Its my understanding (although I've not actually done this) that auto 
qos can be used to monitor all traffic and not just voip packets. For 
example, some companies may wish to generate qos policies for Citrix, MS 
Terminal Server traffic, etc, and may not have any voip implementation 
at all. So, auto qos is not just for voip traffic and should be very 
usable with iax.

Since you've specifically mentioned the "auto qos voip cisco-phone" 
statement, that statement essentially says watch for voip traffic coming 
from a cisco phone. Reading between the lines says: Cisco ships their 
voip phones with QoS already preconfigured with signaling traffic in one 
DSCP class and rtp traffic in another DSCP class. If your non-cisco 
phones aren't set up with those exact same DSCP markings, auto qos won't 
write the policy statements into your router's config. (E.g., cisco 
tends to push their proprietary voip sutff, so guess what... "auto qos 
voip cisco-phone" was oriented around those phones and not necessarily 
the sip versions of that same cisco phone.) The simplest command is 
"auto qos" applied to an individual interface without any other 
qualifying parameters.

Keep in mind that auto qos is actually monitoring your traffic in real 
time, which assumes you've got voip phones, asterisk box, etc, already 
preconfigured to mark packets with TOS or DSCP bits. If that's not the 
case, then your voip traffic appears as "default" non-qos traffic and no 
policy will be written to the router's config.

For testing purposes, auto qos can be applied to an interface then 
multiple voip test calls can be initiated manually. It would then write 
the appropriate policy statements into your config based on those voip 
test calls. In a large production world, one would apply auto qos to an 
interface and let it be for some much longer period of time (eg, hours). 
Then auto qos would write the config statements necessary to support the 
actual traffic observed over that period of time.

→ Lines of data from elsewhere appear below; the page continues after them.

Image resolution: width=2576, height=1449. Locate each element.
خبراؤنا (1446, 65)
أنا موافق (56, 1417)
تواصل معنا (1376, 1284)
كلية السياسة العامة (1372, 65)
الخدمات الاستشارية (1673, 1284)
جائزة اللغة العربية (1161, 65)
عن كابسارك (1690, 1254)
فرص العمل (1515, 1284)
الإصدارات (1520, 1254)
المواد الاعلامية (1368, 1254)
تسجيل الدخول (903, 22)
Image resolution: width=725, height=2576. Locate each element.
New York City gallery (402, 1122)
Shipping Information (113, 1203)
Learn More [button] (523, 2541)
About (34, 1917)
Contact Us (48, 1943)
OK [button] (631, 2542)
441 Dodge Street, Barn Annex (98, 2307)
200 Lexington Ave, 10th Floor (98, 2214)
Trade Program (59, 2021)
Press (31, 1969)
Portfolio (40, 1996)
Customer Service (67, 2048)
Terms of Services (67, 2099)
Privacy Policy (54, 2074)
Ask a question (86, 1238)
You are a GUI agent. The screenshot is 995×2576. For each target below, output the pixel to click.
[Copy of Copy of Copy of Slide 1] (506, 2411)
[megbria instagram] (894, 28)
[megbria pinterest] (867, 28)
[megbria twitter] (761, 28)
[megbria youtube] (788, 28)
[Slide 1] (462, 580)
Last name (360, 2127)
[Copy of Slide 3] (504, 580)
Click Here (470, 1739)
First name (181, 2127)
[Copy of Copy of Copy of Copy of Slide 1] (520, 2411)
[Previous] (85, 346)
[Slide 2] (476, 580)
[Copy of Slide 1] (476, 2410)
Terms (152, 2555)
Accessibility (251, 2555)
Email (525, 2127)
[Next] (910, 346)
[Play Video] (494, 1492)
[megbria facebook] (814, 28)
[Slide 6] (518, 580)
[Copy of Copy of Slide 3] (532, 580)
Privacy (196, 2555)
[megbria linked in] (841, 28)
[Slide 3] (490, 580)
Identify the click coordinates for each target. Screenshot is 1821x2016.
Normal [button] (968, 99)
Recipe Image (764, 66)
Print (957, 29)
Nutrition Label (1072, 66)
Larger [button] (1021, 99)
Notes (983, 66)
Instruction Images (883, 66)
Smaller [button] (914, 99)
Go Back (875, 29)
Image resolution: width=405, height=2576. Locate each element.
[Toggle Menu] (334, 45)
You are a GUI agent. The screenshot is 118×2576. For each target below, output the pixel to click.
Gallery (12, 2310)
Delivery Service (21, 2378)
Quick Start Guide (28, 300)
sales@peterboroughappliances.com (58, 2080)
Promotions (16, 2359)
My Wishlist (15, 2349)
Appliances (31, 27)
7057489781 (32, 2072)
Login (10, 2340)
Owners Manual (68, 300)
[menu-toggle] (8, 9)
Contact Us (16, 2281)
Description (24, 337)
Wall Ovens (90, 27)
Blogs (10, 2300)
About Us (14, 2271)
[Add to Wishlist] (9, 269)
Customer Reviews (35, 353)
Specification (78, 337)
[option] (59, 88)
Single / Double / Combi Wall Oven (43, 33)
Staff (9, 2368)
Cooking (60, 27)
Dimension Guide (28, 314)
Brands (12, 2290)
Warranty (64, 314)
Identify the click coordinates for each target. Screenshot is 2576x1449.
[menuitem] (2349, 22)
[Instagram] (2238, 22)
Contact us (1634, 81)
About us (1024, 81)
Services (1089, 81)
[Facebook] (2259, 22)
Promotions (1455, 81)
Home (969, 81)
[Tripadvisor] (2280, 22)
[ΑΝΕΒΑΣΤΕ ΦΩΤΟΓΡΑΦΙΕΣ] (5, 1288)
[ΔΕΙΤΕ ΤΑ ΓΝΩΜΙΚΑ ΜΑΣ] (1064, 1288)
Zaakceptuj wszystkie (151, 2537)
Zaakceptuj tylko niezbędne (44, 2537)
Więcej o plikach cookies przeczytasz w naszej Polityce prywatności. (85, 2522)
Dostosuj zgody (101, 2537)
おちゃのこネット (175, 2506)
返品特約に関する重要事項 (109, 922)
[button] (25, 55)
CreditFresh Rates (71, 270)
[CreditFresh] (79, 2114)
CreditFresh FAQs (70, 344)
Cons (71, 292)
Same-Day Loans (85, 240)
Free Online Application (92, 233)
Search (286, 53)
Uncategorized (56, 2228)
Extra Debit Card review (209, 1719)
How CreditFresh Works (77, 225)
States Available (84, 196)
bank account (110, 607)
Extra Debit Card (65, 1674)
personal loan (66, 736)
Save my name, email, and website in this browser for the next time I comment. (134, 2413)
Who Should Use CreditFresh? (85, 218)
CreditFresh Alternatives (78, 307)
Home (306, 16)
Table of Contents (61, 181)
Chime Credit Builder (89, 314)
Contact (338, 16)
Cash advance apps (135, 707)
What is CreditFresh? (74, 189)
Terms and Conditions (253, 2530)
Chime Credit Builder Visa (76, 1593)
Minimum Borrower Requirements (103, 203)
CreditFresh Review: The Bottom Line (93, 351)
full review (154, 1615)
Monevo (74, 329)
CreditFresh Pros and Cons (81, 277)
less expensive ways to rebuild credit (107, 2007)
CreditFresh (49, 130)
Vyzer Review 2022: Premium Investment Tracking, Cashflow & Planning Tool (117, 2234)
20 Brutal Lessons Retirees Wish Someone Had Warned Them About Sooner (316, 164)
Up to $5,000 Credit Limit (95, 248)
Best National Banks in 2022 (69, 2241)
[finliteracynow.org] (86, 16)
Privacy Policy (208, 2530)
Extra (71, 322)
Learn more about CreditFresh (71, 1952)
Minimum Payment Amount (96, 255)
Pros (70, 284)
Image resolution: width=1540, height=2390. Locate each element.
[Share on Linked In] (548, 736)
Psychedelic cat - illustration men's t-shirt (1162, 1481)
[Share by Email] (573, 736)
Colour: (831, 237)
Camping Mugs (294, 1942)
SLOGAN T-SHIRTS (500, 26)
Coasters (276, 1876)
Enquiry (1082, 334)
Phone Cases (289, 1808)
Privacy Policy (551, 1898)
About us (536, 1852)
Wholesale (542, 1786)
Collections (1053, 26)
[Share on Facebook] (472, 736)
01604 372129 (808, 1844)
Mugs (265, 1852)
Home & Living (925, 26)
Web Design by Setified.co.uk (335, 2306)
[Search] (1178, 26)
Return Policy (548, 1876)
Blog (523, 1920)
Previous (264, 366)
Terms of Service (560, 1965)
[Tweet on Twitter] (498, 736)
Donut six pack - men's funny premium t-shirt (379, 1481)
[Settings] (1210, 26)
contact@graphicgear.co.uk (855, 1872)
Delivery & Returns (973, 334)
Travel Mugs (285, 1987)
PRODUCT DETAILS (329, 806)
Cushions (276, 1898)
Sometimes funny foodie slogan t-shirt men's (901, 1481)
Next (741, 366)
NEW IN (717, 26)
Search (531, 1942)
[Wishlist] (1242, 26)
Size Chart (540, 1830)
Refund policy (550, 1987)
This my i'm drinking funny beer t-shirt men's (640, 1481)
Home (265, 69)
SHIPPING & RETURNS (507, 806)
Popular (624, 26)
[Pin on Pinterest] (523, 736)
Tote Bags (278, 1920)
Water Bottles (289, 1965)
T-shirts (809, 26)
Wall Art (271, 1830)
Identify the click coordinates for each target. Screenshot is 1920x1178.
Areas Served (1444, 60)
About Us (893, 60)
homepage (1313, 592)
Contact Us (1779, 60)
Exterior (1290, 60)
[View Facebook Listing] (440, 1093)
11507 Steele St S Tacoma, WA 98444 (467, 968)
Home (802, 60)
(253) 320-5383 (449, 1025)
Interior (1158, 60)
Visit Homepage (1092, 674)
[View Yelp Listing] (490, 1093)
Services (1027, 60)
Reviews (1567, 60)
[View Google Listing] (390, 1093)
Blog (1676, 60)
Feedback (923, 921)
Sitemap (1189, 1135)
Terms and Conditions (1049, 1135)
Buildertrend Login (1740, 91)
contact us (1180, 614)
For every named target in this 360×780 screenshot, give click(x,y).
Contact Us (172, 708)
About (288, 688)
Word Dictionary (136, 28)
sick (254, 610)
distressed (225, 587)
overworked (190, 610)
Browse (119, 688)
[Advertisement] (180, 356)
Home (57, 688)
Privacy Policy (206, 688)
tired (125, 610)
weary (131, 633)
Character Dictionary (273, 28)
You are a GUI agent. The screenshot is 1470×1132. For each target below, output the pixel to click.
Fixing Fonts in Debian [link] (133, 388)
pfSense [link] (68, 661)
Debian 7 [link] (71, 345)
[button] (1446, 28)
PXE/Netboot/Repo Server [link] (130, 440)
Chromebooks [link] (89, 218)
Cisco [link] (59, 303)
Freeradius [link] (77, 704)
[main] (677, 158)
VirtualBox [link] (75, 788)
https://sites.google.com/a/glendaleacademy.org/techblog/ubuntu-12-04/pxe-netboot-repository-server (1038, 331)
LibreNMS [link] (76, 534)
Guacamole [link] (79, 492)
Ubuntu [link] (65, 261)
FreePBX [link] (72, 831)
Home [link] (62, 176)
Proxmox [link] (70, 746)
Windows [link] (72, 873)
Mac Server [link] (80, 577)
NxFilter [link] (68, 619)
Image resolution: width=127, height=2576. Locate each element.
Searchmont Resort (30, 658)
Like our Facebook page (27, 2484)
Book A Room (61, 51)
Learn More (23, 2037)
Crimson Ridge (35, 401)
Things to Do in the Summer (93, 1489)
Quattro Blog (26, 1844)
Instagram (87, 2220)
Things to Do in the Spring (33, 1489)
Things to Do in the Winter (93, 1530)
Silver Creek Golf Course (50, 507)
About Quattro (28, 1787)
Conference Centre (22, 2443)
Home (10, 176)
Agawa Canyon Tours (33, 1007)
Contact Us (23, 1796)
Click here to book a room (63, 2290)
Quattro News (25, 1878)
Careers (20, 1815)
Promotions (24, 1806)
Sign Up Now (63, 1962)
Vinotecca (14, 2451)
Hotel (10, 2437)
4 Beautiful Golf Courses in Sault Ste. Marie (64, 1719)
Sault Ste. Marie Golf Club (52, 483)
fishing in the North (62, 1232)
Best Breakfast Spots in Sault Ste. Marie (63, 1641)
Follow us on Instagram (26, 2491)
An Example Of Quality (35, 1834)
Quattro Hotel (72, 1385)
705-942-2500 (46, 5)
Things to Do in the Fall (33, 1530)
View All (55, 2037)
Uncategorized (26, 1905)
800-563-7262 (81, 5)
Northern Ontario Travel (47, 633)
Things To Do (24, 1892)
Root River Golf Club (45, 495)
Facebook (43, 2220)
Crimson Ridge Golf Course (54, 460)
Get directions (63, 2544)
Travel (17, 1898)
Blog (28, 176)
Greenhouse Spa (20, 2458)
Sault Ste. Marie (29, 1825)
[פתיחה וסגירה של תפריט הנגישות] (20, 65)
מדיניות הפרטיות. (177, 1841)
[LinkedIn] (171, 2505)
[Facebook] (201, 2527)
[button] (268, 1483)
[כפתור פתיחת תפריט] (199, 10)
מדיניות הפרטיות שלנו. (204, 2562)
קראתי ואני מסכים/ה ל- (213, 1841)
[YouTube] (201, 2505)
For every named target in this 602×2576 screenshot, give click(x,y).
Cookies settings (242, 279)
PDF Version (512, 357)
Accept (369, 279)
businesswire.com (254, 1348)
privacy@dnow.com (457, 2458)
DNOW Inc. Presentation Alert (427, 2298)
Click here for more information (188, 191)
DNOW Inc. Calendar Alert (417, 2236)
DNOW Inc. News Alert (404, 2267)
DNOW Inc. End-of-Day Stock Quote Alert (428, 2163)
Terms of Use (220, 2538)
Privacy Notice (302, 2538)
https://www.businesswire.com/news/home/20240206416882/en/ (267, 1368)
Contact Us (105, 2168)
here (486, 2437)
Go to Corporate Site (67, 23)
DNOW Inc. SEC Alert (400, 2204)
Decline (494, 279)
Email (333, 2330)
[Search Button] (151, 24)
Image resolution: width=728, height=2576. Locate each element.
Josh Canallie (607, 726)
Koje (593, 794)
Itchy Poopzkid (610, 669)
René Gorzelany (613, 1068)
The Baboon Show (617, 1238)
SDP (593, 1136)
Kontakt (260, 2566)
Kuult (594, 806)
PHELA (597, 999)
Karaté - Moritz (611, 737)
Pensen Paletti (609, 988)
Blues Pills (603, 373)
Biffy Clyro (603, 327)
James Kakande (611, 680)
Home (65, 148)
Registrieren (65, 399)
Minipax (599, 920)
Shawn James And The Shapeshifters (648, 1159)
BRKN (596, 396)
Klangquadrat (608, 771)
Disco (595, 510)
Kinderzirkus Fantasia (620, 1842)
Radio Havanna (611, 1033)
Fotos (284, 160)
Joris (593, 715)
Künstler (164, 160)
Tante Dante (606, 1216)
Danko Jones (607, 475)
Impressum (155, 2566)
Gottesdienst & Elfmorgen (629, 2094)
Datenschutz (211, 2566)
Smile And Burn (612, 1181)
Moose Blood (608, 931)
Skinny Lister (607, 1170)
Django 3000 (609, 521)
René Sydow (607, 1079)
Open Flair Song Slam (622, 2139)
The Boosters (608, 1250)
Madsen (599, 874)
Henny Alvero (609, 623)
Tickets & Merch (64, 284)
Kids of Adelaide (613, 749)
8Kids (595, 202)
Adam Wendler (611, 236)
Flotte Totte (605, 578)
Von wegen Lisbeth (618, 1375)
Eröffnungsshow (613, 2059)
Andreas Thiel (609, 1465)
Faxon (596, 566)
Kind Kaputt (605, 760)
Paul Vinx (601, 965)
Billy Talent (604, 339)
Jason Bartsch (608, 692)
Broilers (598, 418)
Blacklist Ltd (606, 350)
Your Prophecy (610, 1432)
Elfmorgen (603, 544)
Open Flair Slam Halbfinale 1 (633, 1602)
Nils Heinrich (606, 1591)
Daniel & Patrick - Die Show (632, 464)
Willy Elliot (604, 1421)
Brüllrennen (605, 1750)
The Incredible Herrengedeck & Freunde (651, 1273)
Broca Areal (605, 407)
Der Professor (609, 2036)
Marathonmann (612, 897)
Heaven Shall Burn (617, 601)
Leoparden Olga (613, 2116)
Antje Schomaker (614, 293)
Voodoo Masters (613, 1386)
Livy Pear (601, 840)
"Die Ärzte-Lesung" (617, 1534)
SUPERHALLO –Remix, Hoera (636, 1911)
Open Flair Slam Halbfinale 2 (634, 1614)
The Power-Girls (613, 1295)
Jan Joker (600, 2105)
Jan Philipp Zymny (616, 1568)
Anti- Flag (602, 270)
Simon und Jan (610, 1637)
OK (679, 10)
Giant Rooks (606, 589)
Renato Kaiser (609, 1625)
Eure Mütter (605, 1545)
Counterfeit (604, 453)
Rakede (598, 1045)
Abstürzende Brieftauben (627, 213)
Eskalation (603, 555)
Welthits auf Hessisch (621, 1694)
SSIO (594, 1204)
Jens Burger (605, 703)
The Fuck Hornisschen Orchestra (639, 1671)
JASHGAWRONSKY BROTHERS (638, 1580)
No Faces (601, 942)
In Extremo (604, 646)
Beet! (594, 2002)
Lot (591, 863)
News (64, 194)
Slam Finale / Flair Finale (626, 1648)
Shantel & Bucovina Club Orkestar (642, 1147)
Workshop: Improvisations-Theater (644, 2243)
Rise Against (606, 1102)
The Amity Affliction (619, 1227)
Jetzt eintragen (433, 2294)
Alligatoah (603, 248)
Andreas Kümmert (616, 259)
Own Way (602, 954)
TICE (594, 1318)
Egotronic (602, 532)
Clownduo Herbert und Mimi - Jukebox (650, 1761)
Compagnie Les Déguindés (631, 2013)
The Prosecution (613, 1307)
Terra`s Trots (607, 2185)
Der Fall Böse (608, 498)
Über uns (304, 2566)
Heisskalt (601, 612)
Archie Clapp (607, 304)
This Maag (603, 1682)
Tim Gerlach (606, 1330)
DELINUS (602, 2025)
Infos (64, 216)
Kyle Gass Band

There is no magic behind using auto qos; you can do the exact same thing 
manually by configuring policies in the router and doing something like 
"show policy-map interface s1". That display will tell you how much 
bandwidth is consumed for each QoS class that has been configured in 
your policy. The problem with doing that manually is that you have to 
know when your peak traffic period is for voip traffic, and then run the 
commands during that peak period to get it right.

There are technical white papers on the cisco web site (somewhere) that 
describes how to use the auto qos function, but keep in mind the 
function was only recently introduced so it is not yet implemented on 
every product or in every IOS image.